You are viewing a plain text version of this content. The canonical link for it is here.
Posted to commits@spark.apache.org by gu...@apache.org on 2021/02/24 12:15:48 UTC

[spark] branch branch-3.0 updated: [SPARK-34232][CORE][3.0] Redact SparkListenerEnvironmentUpdate event in log

This is an automated email from the ASF dual-hosted git repository.

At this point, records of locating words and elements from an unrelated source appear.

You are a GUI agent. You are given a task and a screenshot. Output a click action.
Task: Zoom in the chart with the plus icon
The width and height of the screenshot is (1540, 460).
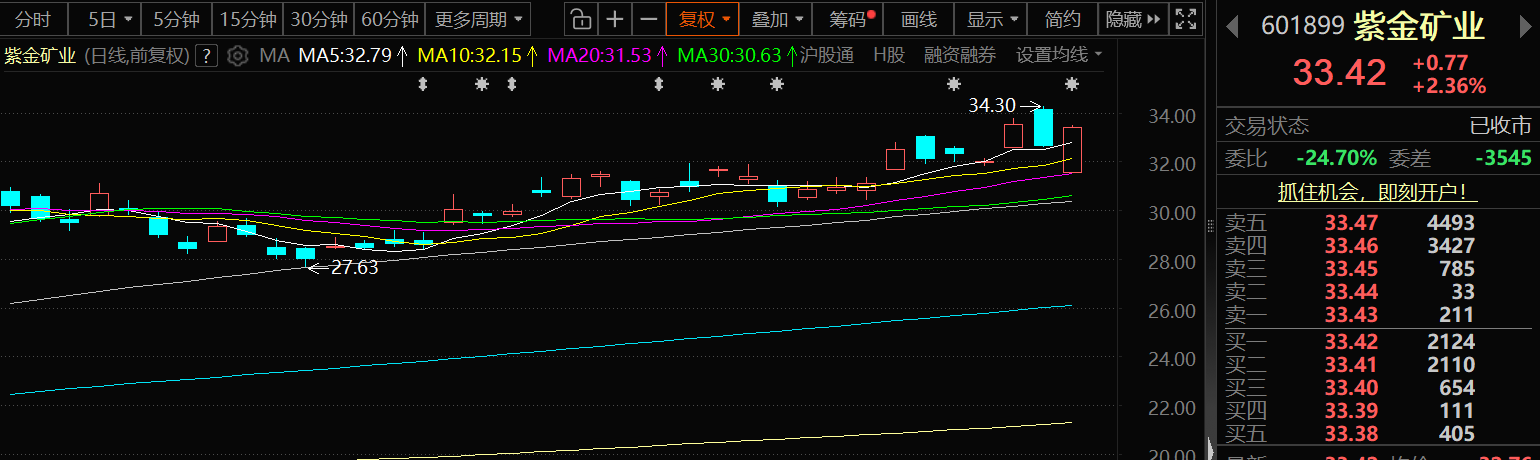tap(615, 19)

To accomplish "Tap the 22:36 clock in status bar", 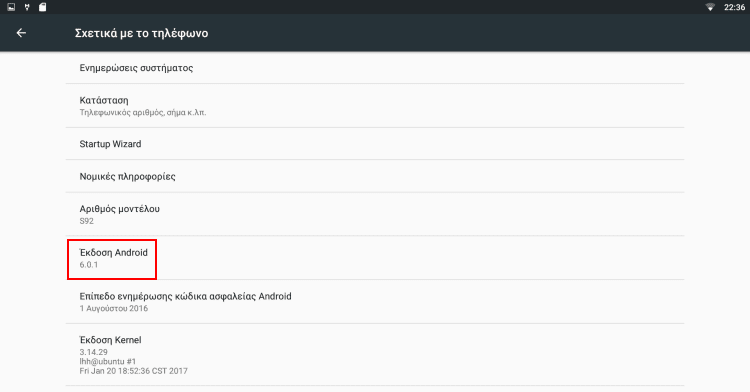I will pos(734,7).
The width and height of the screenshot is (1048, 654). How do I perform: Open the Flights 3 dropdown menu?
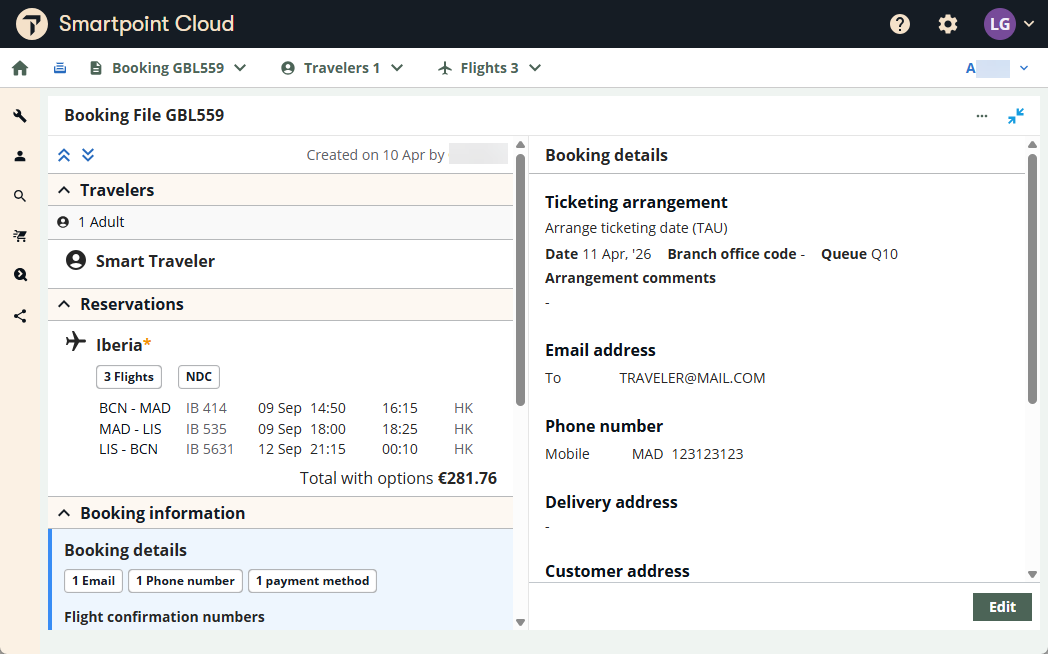click(490, 68)
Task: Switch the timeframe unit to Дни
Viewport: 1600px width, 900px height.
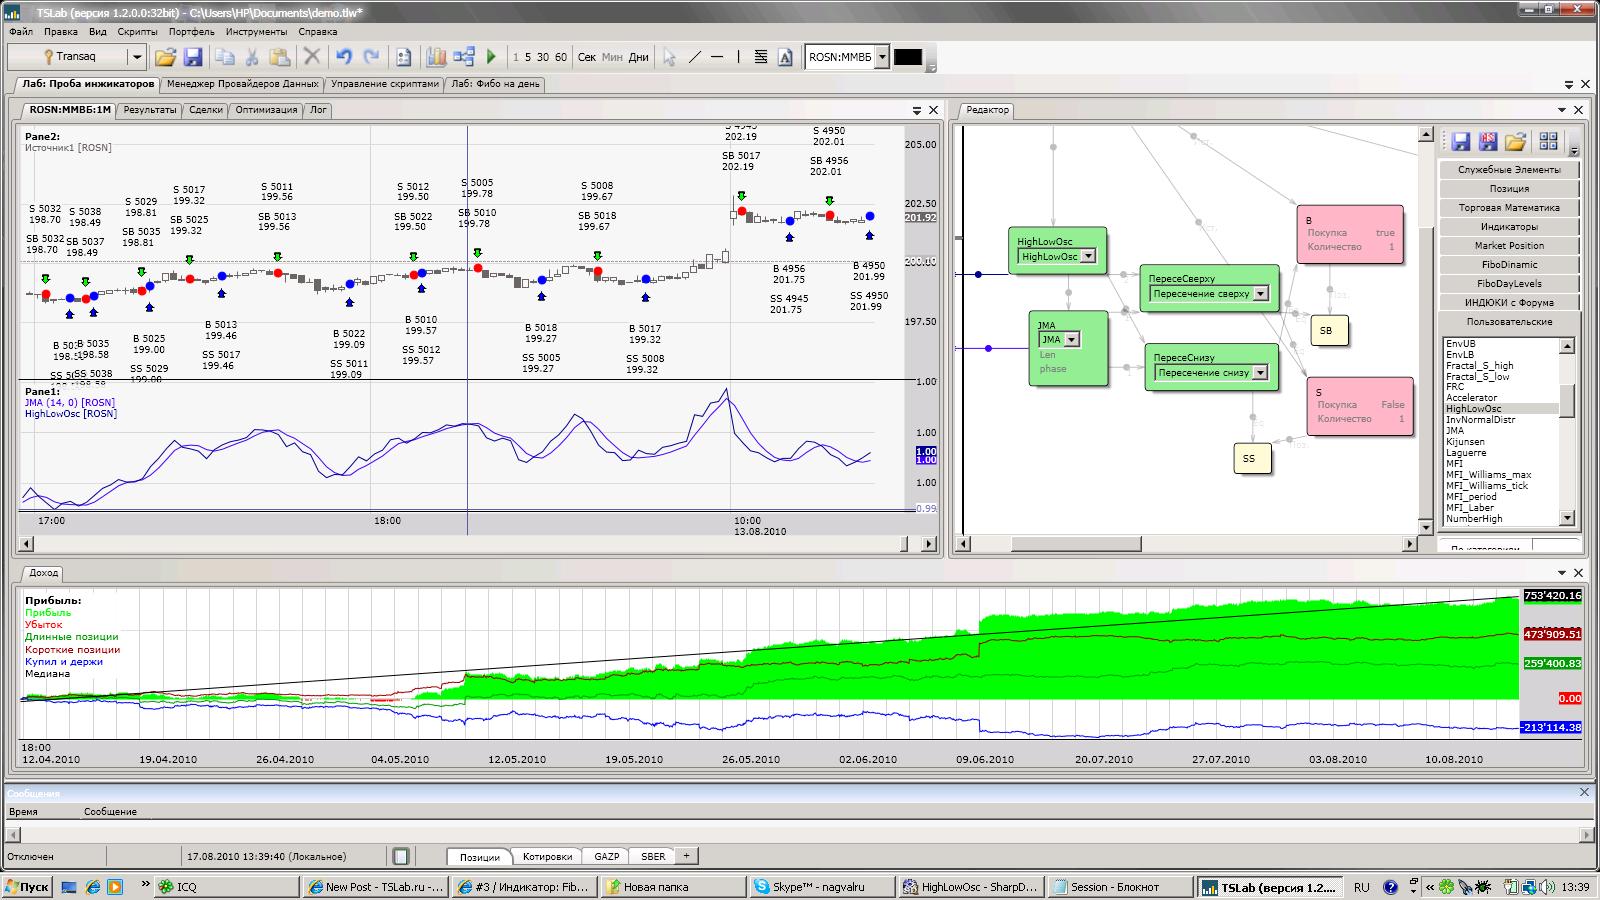Action: coord(638,57)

gurwls223 pushed a commit to branch branch-3.0
in repository https://gitbox.apache.org/repos/asf/spark.git


The following commit(s) were added to refs/heads/branch-3.0 by this push:
     new 46d788f  [SPARK-34232][CORE][3.0] Redact SparkListenerEnvironmentUpdate event in log
46d788f is described below

commit 46d788fee200ade6a3cfcbde5a5cf9dfcafbae6e
Author: Liang-Chi Hsieh <vi...@gmail.com>
AuthorDate: Wed Feb 24 21:15:20 2021 +0900

    [SPARK-34232][CORE][3.0] Redact SparkListenerEnvironmentUpdate event in log
    
    ### What changes were proposed in this pull request?
    
    Redact event SparkListenerEnvironmentUpdate in log when its processing time exceeded logSlowEventThreshold.
    
    This is the backport of #31335 to branch-3.0.
    
    ### Why are the changes needed?
    
    Credentials could be exposed when its processing time exceeded logSlowEventThreshold.
    
    As this is related to security issue, it is better to backport it.
    
    ### Does this PR introduce _any_ user-facing change?
    
    No
    
    ### How was this patch tested?
    
    Manually tested in original PR.
    
    Closes #31634 from viirya/SPARK-34232-3.0.
    
    Authored-by: Liang-Chi Hsieh <vi...@gmail.com>
    Signed-off-by: HyukjinKwon <gu...@apache.org>
---
 .../apache/spark/scheduler/EventLoggingListener.scala    | 16 ++++++++--------
 .../main/scala/org/apache/spark/util/ListenerBus.scala   | 12 +++++++++++-
 .../spark/scheduler/EventLoggingListenerSuite.scala      |  4 ++--
 3 files changed, 21 insertions(+), 11 deletions(-)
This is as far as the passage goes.